> **Exercise objective**: Look through the entries that follow and return each line that has the string "below".

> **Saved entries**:
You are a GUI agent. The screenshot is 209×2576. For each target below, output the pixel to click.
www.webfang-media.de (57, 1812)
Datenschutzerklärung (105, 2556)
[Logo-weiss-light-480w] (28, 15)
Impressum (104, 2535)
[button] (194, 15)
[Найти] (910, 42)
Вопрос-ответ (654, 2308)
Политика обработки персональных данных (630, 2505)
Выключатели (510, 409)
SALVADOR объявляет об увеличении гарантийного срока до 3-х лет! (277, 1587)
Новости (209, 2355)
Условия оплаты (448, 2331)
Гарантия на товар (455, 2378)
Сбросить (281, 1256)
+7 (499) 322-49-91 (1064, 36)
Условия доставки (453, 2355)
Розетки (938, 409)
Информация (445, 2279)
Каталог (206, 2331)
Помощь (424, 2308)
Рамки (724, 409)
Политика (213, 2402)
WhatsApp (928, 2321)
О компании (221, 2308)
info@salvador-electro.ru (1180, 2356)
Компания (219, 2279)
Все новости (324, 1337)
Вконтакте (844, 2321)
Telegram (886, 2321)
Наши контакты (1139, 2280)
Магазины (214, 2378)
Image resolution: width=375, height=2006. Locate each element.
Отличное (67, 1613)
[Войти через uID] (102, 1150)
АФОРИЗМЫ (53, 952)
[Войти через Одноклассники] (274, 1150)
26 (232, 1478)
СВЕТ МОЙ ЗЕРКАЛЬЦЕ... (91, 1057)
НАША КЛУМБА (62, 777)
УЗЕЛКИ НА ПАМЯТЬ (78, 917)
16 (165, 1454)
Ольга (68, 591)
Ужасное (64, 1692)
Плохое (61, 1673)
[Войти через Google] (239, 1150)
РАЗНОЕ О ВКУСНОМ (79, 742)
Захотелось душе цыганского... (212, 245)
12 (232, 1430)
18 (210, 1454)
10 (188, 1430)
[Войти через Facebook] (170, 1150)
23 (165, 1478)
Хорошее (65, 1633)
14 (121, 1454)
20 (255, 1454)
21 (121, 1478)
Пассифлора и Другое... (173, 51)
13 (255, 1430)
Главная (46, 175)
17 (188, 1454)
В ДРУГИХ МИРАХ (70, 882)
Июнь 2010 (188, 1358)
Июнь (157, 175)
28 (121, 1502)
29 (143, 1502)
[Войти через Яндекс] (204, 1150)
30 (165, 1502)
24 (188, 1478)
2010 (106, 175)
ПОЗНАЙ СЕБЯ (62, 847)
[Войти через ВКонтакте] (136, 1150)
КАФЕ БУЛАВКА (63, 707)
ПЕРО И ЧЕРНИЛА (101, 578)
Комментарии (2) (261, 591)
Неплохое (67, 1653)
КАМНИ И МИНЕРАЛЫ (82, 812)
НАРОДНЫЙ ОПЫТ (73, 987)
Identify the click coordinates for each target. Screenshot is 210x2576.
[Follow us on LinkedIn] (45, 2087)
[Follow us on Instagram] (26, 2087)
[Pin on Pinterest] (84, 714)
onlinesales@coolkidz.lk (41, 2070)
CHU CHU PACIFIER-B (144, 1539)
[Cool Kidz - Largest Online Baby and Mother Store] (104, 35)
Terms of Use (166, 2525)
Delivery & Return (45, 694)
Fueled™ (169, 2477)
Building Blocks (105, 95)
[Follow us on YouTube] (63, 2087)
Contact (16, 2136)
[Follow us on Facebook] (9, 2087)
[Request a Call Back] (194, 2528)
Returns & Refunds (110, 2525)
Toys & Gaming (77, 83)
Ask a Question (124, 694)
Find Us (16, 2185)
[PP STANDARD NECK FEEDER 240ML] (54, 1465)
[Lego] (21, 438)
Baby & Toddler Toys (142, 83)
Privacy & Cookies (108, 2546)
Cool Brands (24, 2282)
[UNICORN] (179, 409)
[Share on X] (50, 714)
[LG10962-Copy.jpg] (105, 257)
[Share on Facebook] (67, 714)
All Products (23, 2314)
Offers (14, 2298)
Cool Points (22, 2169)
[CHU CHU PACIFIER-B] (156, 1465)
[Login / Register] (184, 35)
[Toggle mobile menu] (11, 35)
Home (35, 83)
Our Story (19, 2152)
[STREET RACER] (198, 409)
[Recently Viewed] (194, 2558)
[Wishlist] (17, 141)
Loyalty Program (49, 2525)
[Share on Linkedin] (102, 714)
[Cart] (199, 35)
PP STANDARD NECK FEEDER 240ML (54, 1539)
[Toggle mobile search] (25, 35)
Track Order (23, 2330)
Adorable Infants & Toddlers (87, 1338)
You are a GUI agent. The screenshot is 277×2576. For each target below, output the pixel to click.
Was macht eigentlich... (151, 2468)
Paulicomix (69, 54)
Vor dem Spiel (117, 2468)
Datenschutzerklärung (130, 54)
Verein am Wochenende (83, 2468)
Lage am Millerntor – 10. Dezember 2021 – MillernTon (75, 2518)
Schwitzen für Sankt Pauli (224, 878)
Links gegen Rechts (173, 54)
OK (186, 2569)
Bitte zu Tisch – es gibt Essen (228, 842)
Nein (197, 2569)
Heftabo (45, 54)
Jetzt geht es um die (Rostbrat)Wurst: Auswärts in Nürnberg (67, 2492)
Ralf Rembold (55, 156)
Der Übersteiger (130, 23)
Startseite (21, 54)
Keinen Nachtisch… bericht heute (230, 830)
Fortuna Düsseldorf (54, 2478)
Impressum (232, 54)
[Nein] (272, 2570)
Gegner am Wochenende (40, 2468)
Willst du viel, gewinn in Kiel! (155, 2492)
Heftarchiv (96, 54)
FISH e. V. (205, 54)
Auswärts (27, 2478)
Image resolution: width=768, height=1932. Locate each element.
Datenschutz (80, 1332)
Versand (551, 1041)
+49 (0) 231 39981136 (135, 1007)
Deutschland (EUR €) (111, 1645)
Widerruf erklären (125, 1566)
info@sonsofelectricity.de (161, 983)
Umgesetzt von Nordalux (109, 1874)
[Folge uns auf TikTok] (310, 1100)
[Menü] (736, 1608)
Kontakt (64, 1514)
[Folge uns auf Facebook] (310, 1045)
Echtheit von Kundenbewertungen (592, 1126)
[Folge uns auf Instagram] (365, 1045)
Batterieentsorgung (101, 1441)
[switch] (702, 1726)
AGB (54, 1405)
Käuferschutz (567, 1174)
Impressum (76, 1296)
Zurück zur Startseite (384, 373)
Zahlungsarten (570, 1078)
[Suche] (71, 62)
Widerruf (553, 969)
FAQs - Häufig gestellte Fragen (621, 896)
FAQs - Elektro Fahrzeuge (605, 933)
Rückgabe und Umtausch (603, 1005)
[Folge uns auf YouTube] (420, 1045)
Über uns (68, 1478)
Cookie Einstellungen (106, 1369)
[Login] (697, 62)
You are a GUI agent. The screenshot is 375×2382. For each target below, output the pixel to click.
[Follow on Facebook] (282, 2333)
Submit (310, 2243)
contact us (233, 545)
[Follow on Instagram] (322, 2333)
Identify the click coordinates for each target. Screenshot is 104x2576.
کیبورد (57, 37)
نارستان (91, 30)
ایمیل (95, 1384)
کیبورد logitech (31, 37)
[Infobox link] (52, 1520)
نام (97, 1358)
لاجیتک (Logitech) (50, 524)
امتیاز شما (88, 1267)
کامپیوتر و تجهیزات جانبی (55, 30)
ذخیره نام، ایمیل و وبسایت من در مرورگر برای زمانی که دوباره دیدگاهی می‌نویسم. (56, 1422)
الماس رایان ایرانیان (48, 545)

> **Result**:
You are a GUI agent. The screenshot is 209×2576. For each target below, output the pixel to click.
You are a GUI agent. The screenshot is 277×2576. For each target below, output the pixel to click.
You are a GUI agent. The screenshot is 375×2382. For each target below, output the pixel to click.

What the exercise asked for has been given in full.